For this exercise, output the line containing "Where should I click to: Click checkmark" and all lines after it to the end of the records, exactly, with no other content.

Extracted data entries

——————————

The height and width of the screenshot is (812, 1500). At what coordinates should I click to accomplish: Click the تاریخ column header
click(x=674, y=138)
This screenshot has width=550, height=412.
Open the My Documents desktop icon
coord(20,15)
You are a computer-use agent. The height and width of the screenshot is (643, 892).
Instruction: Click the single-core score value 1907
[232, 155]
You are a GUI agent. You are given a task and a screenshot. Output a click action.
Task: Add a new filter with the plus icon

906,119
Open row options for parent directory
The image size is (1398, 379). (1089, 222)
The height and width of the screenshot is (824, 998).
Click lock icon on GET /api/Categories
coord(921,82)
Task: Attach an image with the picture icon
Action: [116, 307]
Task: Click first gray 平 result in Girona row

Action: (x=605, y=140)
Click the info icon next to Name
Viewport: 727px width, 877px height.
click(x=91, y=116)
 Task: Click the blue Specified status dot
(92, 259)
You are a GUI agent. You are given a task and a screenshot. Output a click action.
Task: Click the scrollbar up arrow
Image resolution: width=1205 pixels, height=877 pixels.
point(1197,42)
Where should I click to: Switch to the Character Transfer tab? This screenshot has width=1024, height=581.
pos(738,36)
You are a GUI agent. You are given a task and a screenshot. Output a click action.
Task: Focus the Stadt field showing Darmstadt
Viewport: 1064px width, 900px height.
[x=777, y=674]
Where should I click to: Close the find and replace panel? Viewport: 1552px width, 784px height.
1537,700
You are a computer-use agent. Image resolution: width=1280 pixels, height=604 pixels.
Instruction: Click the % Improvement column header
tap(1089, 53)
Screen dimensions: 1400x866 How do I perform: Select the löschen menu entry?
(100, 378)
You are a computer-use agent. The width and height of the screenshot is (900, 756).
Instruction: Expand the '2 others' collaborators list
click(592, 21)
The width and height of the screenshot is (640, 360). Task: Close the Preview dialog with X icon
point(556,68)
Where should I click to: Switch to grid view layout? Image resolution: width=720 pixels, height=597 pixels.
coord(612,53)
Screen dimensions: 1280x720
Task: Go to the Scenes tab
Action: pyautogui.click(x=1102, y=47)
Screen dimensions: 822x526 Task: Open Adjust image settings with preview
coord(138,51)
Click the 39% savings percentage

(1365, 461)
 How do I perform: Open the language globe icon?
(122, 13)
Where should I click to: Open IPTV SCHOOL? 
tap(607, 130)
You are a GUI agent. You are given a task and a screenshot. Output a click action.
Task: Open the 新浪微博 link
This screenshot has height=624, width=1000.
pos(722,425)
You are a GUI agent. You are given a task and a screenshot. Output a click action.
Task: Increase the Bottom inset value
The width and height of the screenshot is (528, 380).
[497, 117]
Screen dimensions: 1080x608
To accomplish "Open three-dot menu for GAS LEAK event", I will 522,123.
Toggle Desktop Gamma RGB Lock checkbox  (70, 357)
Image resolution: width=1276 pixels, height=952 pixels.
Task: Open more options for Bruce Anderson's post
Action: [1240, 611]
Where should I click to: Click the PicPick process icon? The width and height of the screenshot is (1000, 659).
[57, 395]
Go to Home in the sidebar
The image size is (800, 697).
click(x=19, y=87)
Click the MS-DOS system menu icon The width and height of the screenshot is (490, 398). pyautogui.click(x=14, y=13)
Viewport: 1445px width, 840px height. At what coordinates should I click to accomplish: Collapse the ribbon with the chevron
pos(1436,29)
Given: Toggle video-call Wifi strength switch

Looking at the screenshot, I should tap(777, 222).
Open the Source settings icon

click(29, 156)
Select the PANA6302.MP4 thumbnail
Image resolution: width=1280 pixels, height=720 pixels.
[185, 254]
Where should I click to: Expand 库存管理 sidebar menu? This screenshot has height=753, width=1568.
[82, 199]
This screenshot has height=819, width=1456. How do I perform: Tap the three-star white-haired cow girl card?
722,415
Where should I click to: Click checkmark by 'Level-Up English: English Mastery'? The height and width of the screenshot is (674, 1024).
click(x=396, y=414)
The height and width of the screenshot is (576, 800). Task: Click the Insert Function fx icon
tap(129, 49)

——————————

**REPLY TO THE TASK:**
Where should I click to: Click checkmark by 'Level-Up English: English Mastery'? The height and width of the screenshot is (674, 1024).
click(x=396, y=414)
The height and width of the screenshot is (576, 800). Task: Click the Insert Function fx icon
tap(129, 49)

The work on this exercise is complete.